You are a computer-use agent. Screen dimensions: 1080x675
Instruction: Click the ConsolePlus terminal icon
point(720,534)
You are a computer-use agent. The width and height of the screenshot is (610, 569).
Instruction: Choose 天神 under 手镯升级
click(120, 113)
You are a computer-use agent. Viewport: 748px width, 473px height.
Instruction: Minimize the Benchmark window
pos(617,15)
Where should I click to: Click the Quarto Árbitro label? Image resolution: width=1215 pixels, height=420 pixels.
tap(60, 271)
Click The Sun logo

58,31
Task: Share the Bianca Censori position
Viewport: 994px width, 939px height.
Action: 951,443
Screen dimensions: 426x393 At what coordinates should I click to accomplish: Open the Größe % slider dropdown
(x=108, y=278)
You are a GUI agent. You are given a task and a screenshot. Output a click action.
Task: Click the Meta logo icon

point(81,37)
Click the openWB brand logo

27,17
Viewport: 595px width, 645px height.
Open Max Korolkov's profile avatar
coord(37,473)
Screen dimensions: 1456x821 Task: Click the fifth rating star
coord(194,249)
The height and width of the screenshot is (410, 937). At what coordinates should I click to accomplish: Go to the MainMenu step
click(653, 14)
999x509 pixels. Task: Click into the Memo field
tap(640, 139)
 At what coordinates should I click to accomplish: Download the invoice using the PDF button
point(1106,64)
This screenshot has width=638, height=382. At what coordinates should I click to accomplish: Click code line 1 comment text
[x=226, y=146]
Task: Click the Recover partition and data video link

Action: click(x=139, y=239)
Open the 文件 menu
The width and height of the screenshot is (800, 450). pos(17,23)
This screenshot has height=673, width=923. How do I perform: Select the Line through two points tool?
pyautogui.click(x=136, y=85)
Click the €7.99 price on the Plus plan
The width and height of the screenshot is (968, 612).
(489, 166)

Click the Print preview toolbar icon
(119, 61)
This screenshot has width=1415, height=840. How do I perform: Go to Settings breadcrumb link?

Your goal: Find and copy each line of the listing above that holds the word "agent".

Task solution:
You are a computer-use agent. Screen dimensions: 1080x675
You are a computer-use agent. The width and height of the screenshot is (610, 569).
You are a computer-use agent. Viewport: 748px width, 473px height.
You are a GUI agent. You are given a task and a screenshot. Output a click action.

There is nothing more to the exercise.